### Exercise
Nothing but an exact repetition of the entries should appear in the answer.

### Records from a dataset
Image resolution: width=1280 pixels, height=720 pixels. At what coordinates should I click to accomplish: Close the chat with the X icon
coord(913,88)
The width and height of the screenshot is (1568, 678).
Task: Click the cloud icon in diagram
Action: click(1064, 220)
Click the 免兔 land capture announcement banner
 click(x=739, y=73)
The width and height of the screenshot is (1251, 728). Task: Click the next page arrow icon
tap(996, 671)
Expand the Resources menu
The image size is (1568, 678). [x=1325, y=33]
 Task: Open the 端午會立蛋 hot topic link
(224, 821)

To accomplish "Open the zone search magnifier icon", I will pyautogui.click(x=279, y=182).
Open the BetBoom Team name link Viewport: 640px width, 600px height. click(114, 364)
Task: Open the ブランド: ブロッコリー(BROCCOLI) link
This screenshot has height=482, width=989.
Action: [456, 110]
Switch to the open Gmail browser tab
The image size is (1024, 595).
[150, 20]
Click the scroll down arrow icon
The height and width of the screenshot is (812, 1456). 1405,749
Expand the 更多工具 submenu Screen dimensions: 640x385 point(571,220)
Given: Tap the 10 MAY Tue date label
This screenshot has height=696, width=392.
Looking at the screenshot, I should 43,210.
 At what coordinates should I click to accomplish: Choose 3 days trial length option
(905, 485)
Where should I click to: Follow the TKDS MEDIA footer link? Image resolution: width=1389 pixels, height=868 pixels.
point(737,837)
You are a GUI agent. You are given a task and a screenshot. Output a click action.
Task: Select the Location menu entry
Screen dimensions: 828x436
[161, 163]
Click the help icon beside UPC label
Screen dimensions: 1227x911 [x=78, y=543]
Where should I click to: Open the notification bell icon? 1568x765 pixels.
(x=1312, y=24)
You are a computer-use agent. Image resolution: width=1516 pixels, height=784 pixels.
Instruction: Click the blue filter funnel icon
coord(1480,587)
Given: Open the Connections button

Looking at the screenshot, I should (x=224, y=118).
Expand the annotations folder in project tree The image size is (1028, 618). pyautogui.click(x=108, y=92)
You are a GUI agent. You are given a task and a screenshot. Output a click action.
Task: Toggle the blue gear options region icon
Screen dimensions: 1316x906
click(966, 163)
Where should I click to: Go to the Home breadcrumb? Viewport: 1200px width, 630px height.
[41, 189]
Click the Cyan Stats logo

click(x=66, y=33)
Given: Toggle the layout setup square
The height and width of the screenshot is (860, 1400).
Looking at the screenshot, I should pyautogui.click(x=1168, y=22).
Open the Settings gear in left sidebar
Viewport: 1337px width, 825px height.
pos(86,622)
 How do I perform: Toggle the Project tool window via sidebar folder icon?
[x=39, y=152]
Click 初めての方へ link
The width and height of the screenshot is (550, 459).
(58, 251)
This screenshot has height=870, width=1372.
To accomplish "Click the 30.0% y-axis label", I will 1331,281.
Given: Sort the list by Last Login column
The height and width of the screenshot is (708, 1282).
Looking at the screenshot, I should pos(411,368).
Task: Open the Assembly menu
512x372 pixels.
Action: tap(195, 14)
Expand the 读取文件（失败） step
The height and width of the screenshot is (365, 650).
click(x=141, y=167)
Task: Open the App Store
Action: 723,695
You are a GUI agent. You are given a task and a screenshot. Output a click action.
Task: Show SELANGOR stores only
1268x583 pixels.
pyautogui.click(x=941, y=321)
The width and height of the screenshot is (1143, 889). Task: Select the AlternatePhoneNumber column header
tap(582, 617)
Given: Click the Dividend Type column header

### Answer area
Image resolution: width=1280 pixels, height=720 pixels. At what coordinates should I click to accomplish: Close the chat with the X icon
coord(913,88)
The width and height of the screenshot is (1568, 678).
Task: Click the cloud icon in diagram
Action: click(1064, 220)
Click the 免兔 land capture announcement banner
 click(x=739, y=73)
The width and height of the screenshot is (1251, 728). Task: Click the next page arrow icon
tap(996, 671)
Expand the Resources menu
The image size is (1568, 678). [x=1325, y=33]
 Task: Open the 端午會立蛋 hot topic link
(224, 821)

To accomplish "Open the zone search magnifier icon", I will pyautogui.click(x=279, y=182).
Open the BetBoom Team name link Viewport: 640px width, 600px height. click(114, 364)
Task: Open the ブランド: ブロッコリー(BROCCOLI) link
This screenshot has height=482, width=989.
Action: [456, 110]
Switch to the open Gmail browser tab
The image size is (1024, 595).
[150, 20]
Click the scroll down arrow icon
The height and width of the screenshot is (812, 1456). 1405,749
Expand the 更多工具 submenu Screen dimensions: 640x385 point(571,220)
Given: Tap the 10 MAY Tue date label
This screenshot has height=696, width=392.
Looking at the screenshot, I should 43,210.
 At what coordinates should I click to accomplish: Choose 3 days trial length option
(905, 485)
Where should I click to: Follow the TKDS MEDIA footer link? Image resolution: width=1389 pixels, height=868 pixels.
point(737,837)
You are a GUI agent. You are given a task and a screenshot. Output a click action.
Task: Select the Location menu entry
Screen dimensions: 828x436
[161, 163]
Click the help icon beside UPC label
Screen dimensions: 1227x911 [x=78, y=543]
Where should I click to: Open the notification bell icon? 1568x765 pixels.
(x=1312, y=24)
You are a computer-use agent. Image resolution: width=1516 pixels, height=784 pixels.
Instruction: Click the blue filter funnel icon
coord(1480,587)
Given: Open the Connections button

Looking at the screenshot, I should (x=224, y=118).
Expand the annotations folder in project tree The image size is (1028, 618). pyautogui.click(x=108, y=92)
You are a GUI agent. You are given a task and a screenshot. Output a click action.
Task: Toggle the blue gear options region icon
Screen dimensions: 1316x906
click(966, 163)
Where should I click to: Go to the Home breadcrumb? Viewport: 1200px width, 630px height.
[41, 189]
Click the Cyan Stats logo

click(x=66, y=33)
Given: Toggle the layout setup square
The height and width of the screenshot is (860, 1400).
Looking at the screenshot, I should pyautogui.click(x=1168, y=22).
Open the Settings gear in left sidebar
Viewport: 1337px width, 825px height.
pos(86,622)
 How do I perform: Toggle the Project tool window via sidebar folder icon?
[x=39, y=152]
Click 初めての方へ link
The width and height of the screenshot is (550, 459).
(58, 251)
This screenshot has height=870, width=1372.
To accomplish "Click the 30.0% y-axis label", I will 1331,281.
Given: Sort the list by Last Login column
The height and width of the screenshot is (708, 1282).
Looking at the screenshot, I should pos(411,368).
Task: Open the Assembly menu
512x372 pixels.
Action: tap(195, 14)
Expand the 读取文件（失败） step
The height and width of the screenshot is (365, 650).
click(x=141, y=167)
Task: Open the App Store
Action: 723,695
You are a GUI agent. You are given a task and a screenshot. Output a click action.
Task: Show SELANGOR stores only
1268x583 pixels.
pyautogui.click(x=941, y=321)
The width and height of the screenshot is (1143, 889). Task: Select the AlternatePhoneNumber column header
tap(582, 617)
Given: Click the Dividend Type column header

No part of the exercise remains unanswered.